Where to stream Mea Culpa online right now
Mea Culpa is currently streaming exclusively on Netflix, where it has been available since its debut on February 23, 2024. The Where-to-Watch widget at the top of this page has the most current platform availability β streaming rights can shift, and Movie OTT updates that information in real time across major OTT services so you're not hunting through dead links. For now, Netflix is your destination in both the US and UK markets. The film is included in a standard Netflix subscription with no additional rental fee, which lowers the barrier considerably for curious viewers who want to form their own opinion rather than take the critics' word for it.
Frequently asked questions
Q: Who directed Mea Culpa (2024)?
Mea Culpa was written and directed by Tyler Perry, the prolific filmmaker and playwright behind a long run of melodramas and comedies. It was released on Netflix on February 23, 2024, as a streaming original.
Q: Where can I watch Mea Culpa?
Mea Culpa is streaming exclusively on Netflix in the US and UK. You can check the Where-to-Watch widget on this page at Movie OTT for the most up-to-date availability across all major platforms.

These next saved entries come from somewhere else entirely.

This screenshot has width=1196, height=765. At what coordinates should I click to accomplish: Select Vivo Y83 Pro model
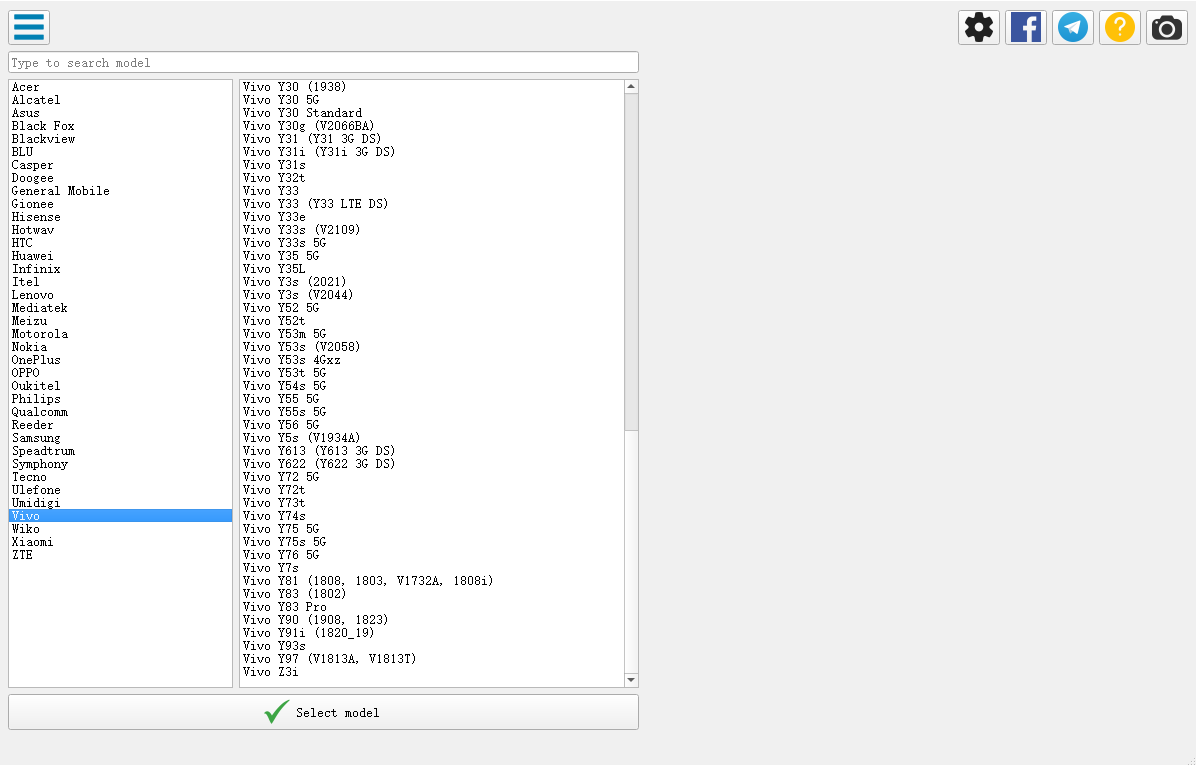[285, 607]
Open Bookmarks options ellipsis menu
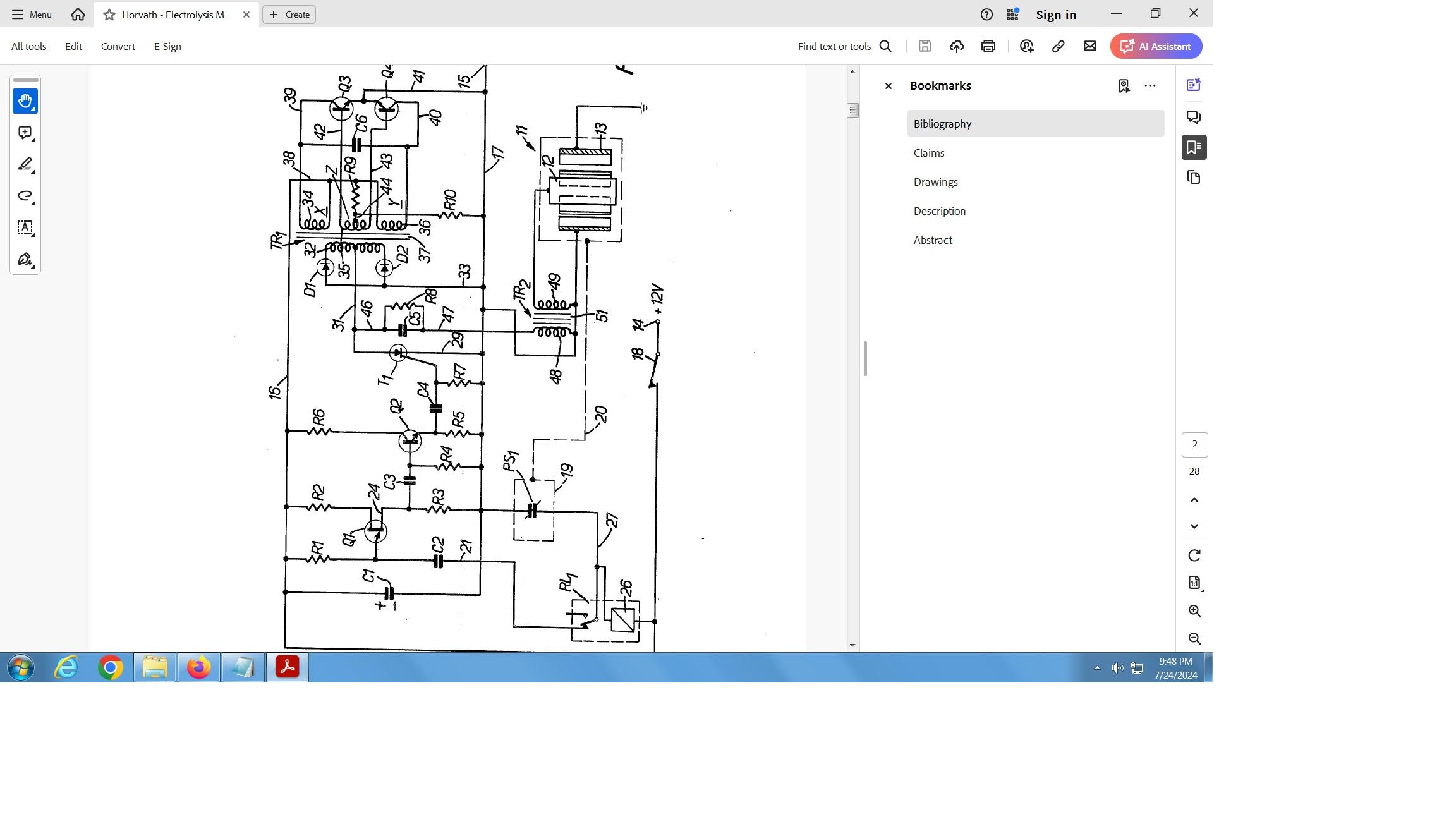Screen dimensions: 1456x819 pos(1150,86)
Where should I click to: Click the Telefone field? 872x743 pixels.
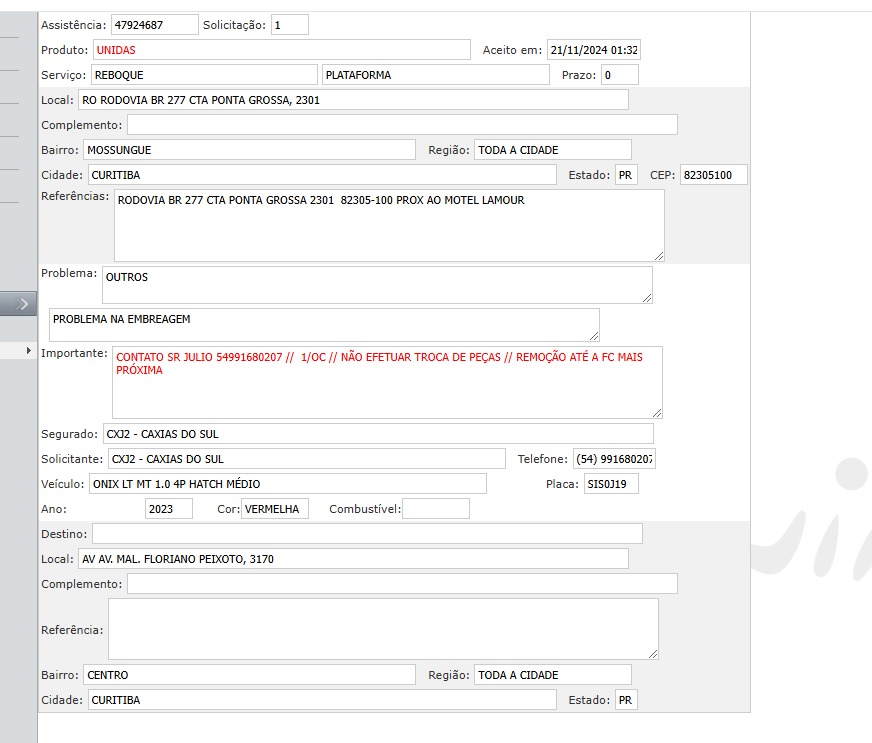tap(614, 459)
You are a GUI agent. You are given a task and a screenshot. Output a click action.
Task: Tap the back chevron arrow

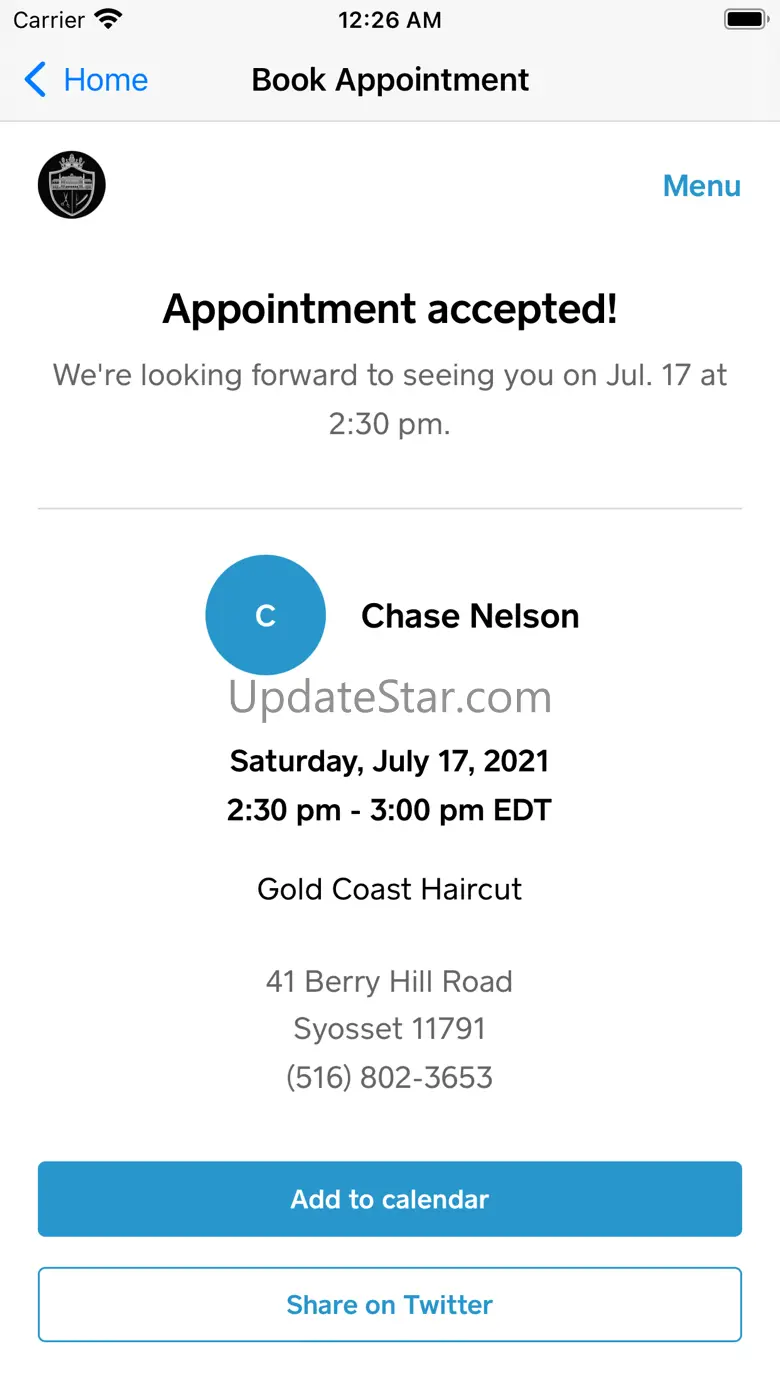tap(35, 80)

Q: Is Mea Culpa based on a true story?
No. Mea Culpa is an original fictional screenplay written by Tyler Perry. The title draws on the Latin phrase meaning "my fault" or "my mistake," but the story of attorney Mea Harper and her client Zyair Malloy is entirely invented.
Q: How long is Mea Culpa?
The film runs approximately 120 minutes β about two hours β making it a full-length feature rather than a short-form streaming piece.
Q: What do critics say about Mea Culpa?
Reception has been largely negative. Metacritic records a critic score of 33 out of 100, with reviewers citing weak pacing, underdeveloped characters, and a failure to deliver on the erotic thriller premise. Audience scores have been slightly more forgiving, hovering around 5.5 out of 10 on the same platform.
Final thoughts on Mea Culpa: who should actually watch this
Mea Culpa isn't the film it wants to be β but it's not without its moments, either. Kelly Rowland and Trevante Rhodes are both capable of more than the script asks of them, and occasionally they deliver it anyway. If you're a fan of Tyler Perry's particular brand of heightened melodrama, you'll find familiar rhythms here. If you're coming in expecting a taut legal thriller or genuine erotic tension, you'll likely agree with the critics. Approach it as a flawed but watchable Saturday-night stream, and it's easier to appreciate on its own terms. Movie OTT recommends checking current availability before you settle in.